(Entries on locating words and elements)
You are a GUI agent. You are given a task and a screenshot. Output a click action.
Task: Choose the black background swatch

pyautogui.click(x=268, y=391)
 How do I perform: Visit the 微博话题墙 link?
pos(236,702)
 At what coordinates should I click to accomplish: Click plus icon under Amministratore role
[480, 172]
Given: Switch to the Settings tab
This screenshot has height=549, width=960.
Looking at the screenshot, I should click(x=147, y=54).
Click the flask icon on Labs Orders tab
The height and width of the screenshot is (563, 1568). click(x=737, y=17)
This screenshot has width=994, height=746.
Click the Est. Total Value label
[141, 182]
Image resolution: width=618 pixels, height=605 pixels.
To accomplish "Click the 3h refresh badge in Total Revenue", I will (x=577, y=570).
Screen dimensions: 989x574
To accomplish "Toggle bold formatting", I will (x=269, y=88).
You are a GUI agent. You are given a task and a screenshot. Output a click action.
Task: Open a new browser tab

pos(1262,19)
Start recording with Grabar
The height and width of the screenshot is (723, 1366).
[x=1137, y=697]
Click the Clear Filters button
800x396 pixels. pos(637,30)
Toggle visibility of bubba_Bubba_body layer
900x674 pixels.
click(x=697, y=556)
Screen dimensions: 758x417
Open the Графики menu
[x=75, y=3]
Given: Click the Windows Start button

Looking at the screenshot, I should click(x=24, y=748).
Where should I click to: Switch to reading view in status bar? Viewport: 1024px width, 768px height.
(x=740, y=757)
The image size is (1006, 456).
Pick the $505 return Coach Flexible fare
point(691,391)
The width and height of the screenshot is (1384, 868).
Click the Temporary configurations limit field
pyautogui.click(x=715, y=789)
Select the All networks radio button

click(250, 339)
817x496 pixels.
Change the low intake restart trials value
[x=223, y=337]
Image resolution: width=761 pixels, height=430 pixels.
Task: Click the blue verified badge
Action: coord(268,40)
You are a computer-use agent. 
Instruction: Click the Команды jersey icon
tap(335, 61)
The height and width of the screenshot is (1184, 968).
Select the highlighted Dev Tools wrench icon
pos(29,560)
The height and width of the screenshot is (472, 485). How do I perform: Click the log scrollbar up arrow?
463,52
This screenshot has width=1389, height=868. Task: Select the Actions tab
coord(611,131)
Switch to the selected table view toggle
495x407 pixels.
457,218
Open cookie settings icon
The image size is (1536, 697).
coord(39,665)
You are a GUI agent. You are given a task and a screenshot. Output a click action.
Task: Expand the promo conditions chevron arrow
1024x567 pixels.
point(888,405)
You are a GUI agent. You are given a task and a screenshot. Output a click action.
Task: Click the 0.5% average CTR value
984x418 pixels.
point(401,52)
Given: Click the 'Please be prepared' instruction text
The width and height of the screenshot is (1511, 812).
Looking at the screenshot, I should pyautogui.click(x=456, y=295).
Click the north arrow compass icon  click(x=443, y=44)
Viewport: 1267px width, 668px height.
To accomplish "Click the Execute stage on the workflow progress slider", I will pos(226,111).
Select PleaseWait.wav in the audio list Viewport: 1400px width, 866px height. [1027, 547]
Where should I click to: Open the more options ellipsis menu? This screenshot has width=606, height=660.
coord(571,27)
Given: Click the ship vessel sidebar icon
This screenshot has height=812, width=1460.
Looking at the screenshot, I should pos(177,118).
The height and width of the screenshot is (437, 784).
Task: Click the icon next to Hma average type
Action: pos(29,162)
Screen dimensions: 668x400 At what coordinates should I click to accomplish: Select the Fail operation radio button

> **The request**: Rewrite all of the material above with "GUI agent" swapped for "interface agent" wherever it occurs, leaving everything else unchanged.

> **Response to the task**:
You are a interface agent. You are given a task and a screenshot. Output a click action.
Task: Choose the black background swatch

pyautogui.click(x=268, y=391)
 How do I perform: Visit the 微博话题墙 link?
pos(236,702)
 At what coordinates should I click to accomplish: Click plus icon under Amministratore role
[480, 172]
Given: Switch to the Settings tab
This screenshot has height=549, width=960.
Looking at the screenshot, I should click(x=147, y=54).
Click the flask icon on Labs Orders tab
The height and width of the screenshot is (563, 1568). click(x=737, y=17)
This screenshot has width=994, height=746.
Click the Est. Total Value label
[141, 182]
Image resolution: width=618 pixels, height=605 pixels.
To accomplish "Click the 3h refresh badge in Total Revenue", I will (x=577, y=570).
Screen dimensions: 989x574
To accomplish "Toggle bold formatting", I will (x=269, y=88).
You are a interface agent. You are given a task and a screenshot. Output a click action.
Task: Open a new browser tab

pos(1262,19)
Start recording with Grabar
The height and width of the screenshot is (723, 1366).
[x=1137, y=697]
Click the Clear Filters button
800x396 pixels. pos(637,30)
Toggle visibility of bubba_Bubba_body layer
900x674 pixels.
click(x=697, y=556)
Screen dimensions: 758x417
Open the Графики menu
[x=75, y=3]
Given: Click the Windows Start button

Looking at the screenshot, I should click(x=24, y=748).
Where should I click to: Switch to reading view in status bar? Viewport: 1024px width, 768px height.
(x=740, y=757)
The image size is (1006, 456).
Pick the $505 return Coach Flexible fare
point(691,391)
The width and height of the screenshot is (1384, 868).
Click the Temporary configurations limit field
pyautogui.click(x=715, y=789)
Select the All networks radio button

click(250, 339)
817x496 pixels.
Change the low intake restart trials value
[x=223, y=337]
Image resolution: width=761 pixels, height=430 pixels.
Task: Click the blue verified badge
Action: coord(268,40)
You are a computer-use agent. 
Instruction: Click the Команды jersey icon
tap(335, 61)
The height and width of the screenshot is (1184, 968).
Select the highlighted Dev Tools wrench icon
pos(29,560)
The height and width of the screenshot is (472, 485). How do I perform: Click the log scrollbar up arrow?
463,52
This screenshot has width=1389, height=868. Task: Select the Actions tab
coord(611,131)
Switch to the selected table view toggle
495x407 pixels.
457,218
Open cookie settings icon
The image size is (1536, 697).
coord(39,665)
You are a interface agent. You are given a task and a screenshot. Output a click action.
Task: Expand the promo conditions chevron arrow
1024x567 pixels.
point(888,405)
You are a interface agent. You are given a task and a screenshot. Output a click action.
Task: Click the 0.5% average CTR value
984x418 pixels.
point(401,52)
Given: Click the 'Please be prepared' instruction text
The width and height of the screenshot is (1511, 812).
Looking at the screenshot, I should pyautogui.click(x=456, y=295).
Click the north arrow compass icon  click(x=443, y=44)
Viewport: 1267px width, 668px height.
To accomplish "Click the Execute stage on the workflow progress slider", I will pos(226,111).
Select PleaseWait.wav in the audio list Viewport: 1400px width, 866px height. [1027, 547]
Where should I click to: Open the more options ellipsis menu? This screenshot has width=606, height=660.
coord(571,27)
Given: Click the ship vessel sidebar icon
This screenshot has height=812, width=1460.
Looking at the screenshot, I should pos(177,118).
The height and width of the screenshot is (437, 784).
Task: Click the icon next to Hma average type
Action: pos(29,162)
Screen dimensions: 668x400 At what coordinates should I click to accomplish: Select the Fail operation radio button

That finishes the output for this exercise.